*What the task requires*
Needed from the entries below: every line that holds the word "highlighted".

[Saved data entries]
-----
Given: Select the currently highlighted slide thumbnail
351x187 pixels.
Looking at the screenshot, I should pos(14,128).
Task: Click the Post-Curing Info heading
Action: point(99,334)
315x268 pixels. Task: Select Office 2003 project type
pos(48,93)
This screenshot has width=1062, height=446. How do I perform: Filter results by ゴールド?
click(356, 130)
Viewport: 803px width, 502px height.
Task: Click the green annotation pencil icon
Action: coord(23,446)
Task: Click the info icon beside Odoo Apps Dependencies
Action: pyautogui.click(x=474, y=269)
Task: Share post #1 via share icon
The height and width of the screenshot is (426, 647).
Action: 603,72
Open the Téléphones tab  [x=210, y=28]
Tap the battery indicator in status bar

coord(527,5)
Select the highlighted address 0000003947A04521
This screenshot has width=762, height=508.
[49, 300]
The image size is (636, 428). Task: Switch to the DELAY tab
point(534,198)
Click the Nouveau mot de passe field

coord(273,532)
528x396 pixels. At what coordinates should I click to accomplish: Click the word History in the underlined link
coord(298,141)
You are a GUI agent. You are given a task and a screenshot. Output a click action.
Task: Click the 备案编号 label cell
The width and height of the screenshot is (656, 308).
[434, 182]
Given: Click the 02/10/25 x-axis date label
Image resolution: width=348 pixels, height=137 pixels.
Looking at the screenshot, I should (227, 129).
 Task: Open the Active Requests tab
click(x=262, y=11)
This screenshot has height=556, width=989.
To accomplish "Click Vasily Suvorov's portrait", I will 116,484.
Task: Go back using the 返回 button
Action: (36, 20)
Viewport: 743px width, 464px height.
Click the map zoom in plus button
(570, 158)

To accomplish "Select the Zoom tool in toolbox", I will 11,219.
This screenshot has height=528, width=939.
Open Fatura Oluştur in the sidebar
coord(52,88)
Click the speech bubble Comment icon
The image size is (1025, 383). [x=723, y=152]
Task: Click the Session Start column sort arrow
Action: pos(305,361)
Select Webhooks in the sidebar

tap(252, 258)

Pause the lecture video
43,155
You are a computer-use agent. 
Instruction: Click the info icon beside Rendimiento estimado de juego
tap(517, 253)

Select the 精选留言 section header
-----
*Response to this exercise*
Given: Select the currently highlighted slide thumbnail
Select the highlighted address 0000003947A04521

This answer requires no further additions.